Definitely not true anymore. Everyone, men and women, need to be very intentional about this now.
My husband and I, when looking around at the younger friends gathered around our dinner table, feel like we got the last chopper out of 'Nam. The scripts *did* work for us and we were the last ones.
My dad told all his children to get an electrical engineering degree, and then they could do whatever they wanted, but they'd have the bachelor's degree with the highest average earnings. Four out of five of us are electrical engineers and that advice worked great for the four of us. (And for the two daughters it worked waaay better than he planned, we absolutely got way more job offers, more leadership-tracked, and more salary adjustments and promotions because we were women and graduated in peak "recruit and retain women in STEM" years. And my sister and I are solid engineers, we just wouldn't have gotten the same awards and visibility if we were men.
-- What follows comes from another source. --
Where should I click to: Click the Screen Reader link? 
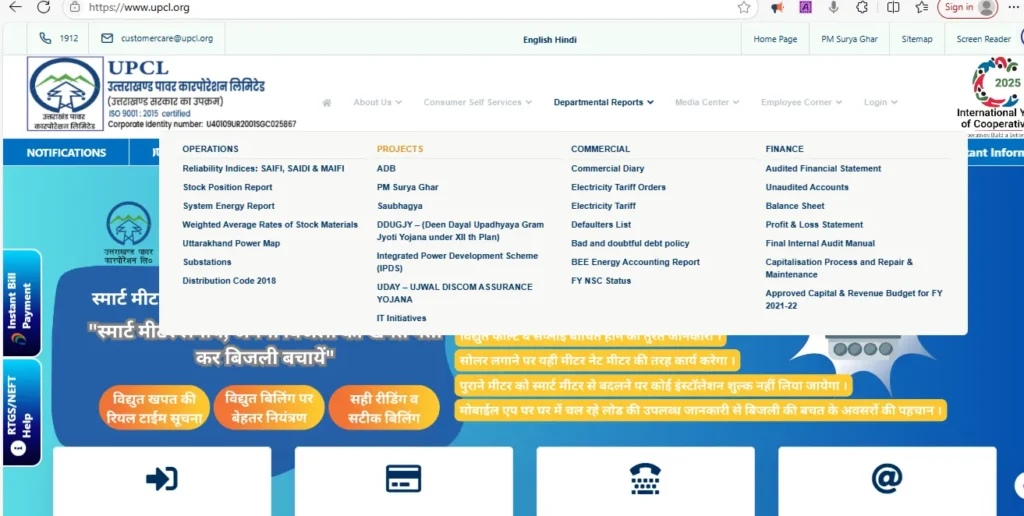983,39
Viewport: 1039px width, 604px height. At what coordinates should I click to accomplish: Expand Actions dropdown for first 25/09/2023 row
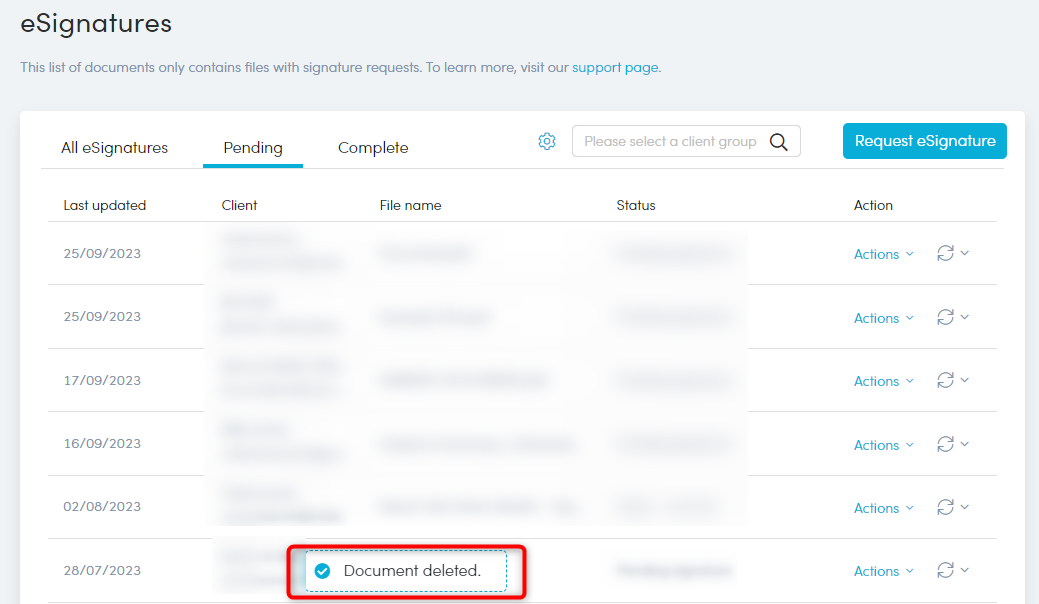[883, 254]
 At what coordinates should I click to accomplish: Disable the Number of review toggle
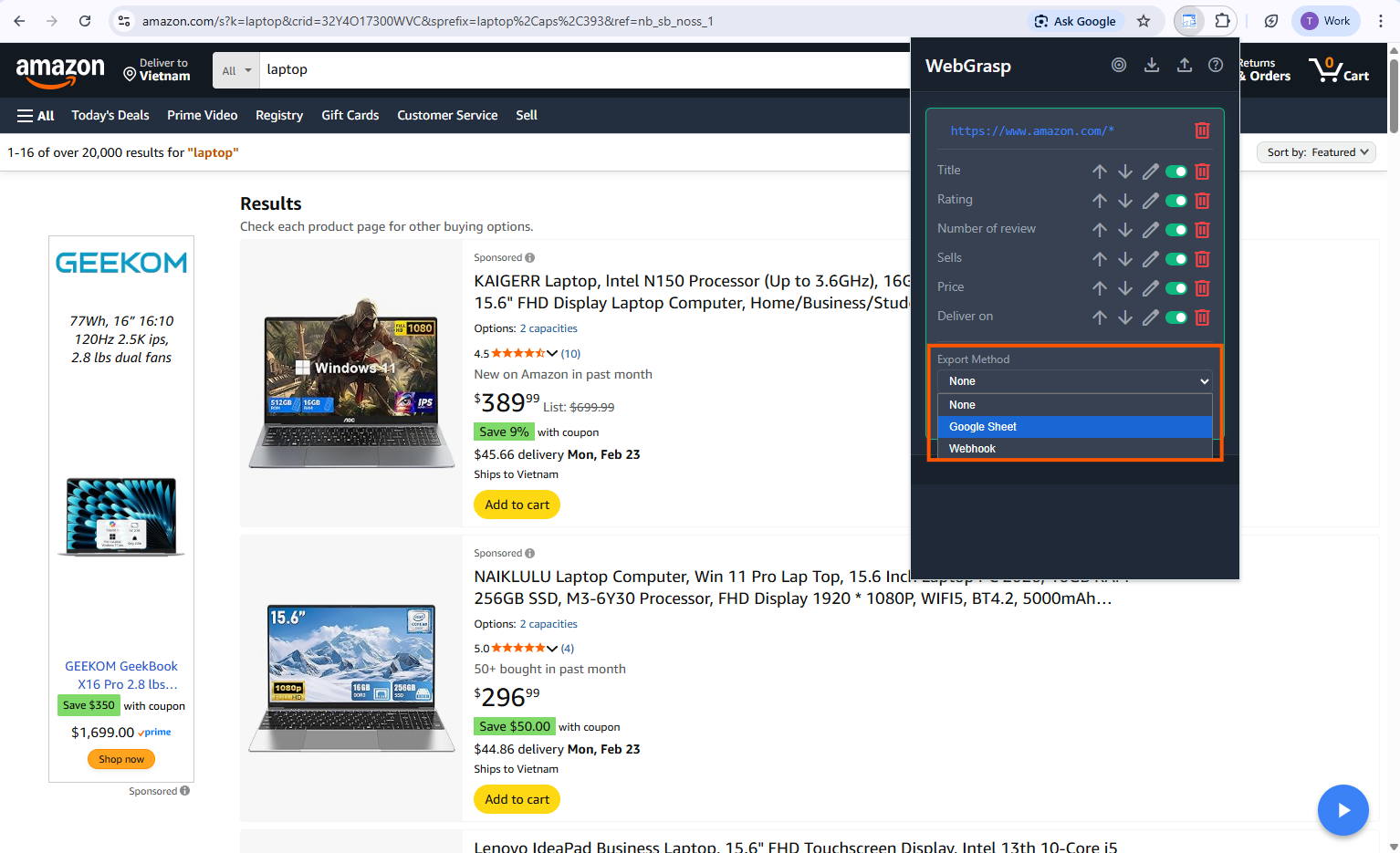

I'm also a writer and editor, which came in super handy among engineers who had seen military service but broke out in a cold sweat about writing a sentence. Instead of being a writer competing against other writers, I was an engineer who was routinely the best writer in the room and was asked to help on many writing projects for customers. I love public speaking and many engineers don't. I presented to many customers and within four years at a Fortune 500 company I was presenting and hosting a panel for 200 defense and government leaders in DC with our CEO present. Some of the speakers were: the deputy administrator of NASA; the first African-American Congress woman from Selma, Alabama; and me (who am I to be in this list?!!). My sister was a Director of a Fortune 500 company by 28. All this to say, my dad's career advice worked SUPER WELL for us.
My sister and I both met our husbands in college (majoring in engineering does help, "Finding a guy in engineering: the odds are good, but the goods are odd" as they say 😅). So, our romance trajectories looked more similar to our parents' in the 1970s than that of young people today, where meeting online or through an app is common and third places to meet people have mostly vanished. Despite both my sister and I having infertility struggles, I have two kids and my sister is expecting her first. (Praise God!) We both have houses, even though the market is crazy. We are the ones for whom our parents' life advice worked.
When people younger than me (or even my age, early thirties) despair of online dating but say, "what else is there to do...?" I think, I would probably despair too!
We've hosted weekly open invite dinners for eight years. This year we're just hosting twice a month, because of increased commitments elsewhere. We have had three couples get married after meeting at our house! Praise God!
I have young people in my house at my table week after week and I listen to them and think, wow, the scripts are broken, it's a new world and I don't know what I would do if I were in their shoes. I had it much easier than they did and my parents' advice all worked for me. I don't have any advice to give them and it makes me feel old, of a different generation. I think I can do my part to bring people together in friendship with shared food and love of Jesus. And I can pray. That's all I've got.